Cet aveu partiellement factice de vulnérabilité signala le début de l’étape suivante du plan. Zhihao n’employa pas la flatterie pour continuer de les mettre en confiance, n’ayant pas besoin de se servir de quelque chose d’aussi flagrant. Elle avait suffisamment observé ces hommes pour pouvoir commencer à appuyer sur leurs cordes sensibles : après avoir achevé de les convaincre qu’elle était toujours un sous-officier dans l’âme plutôt qu’une grande méchante gradée, ils se persuadèrent tout seuls qu’elle serait reconnaissante pour leur aide. Le mousse, au caractère semblable à celui d’un chiot et sans doute désireux de l’impressionner, entreprit de la rassurer sur ses capacités, tandis que les soldats plus âgés la gratifièrent de leur savoir né de l’expérience. Elle fit mine de se raccrocher à leurs paroles comme une naufragée à une bouée de sauvetage, jouant en fonction de l’interlocuteur sur leur orgueil et sentiment de supériorité, leur altruisme ou leur propre désir de reconnaissance.
Il fallut un bon moment pour compléter toutes ces manœuvres, et il faudrait certainement qu’elle remercie le lieutenant pour sa patience lorsqu’elles ressortiraient, mais les résultats parlaient d’eux-mêmes : la kanokunienne s’était fait une place au sein du groupe, qui ne la traitait désormais plus comme une étrangère. Même les tables voisines, dont les occupants avaient tendu l’oreille pour l’écouter parler de ses voyages, puis de ses doutes, intervenaient de temps en temps. Leur méfiance étant endormie, ils cessèrent progressivement de surveiller ce qu’ils disaient, et elle put enfin en arriver à ce qui l’intéressait réellement.

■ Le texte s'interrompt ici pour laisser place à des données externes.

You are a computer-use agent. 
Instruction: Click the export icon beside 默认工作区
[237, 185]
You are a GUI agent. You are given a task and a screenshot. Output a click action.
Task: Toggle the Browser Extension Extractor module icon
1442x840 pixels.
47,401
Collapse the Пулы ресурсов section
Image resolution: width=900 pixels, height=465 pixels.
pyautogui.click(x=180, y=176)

Quelques minutes de plus confirmèrent que tout n’était pas rose à Poiscaille, alors que plusieurs clients du bar se confiaient à elle comme elle avait feint de se confier à eux, ou se lançaient dans de véritables logorrhées pour les plus avinés d’entre eux. Ailleurs dans le débit de boissons, ses soldats faisaient la fête avec un équipage de pêcheurs, avec du cola à la place de l’alcool, tandis que Vladescu menait sa propre offensive de charme de son côté – ce qui dans son cas voulait dire écluser verre après verre de jus de tomate tout en participant à une partie de strip-poker. Heureusement pour la dignité de la Marine, elle gagnait plus qu’elle ne perdait, et avait de toute façon plus d’habits à retirer que ses adversaires, puisqu’elle portait elle aussi son armure de sous-officier de la 28ème.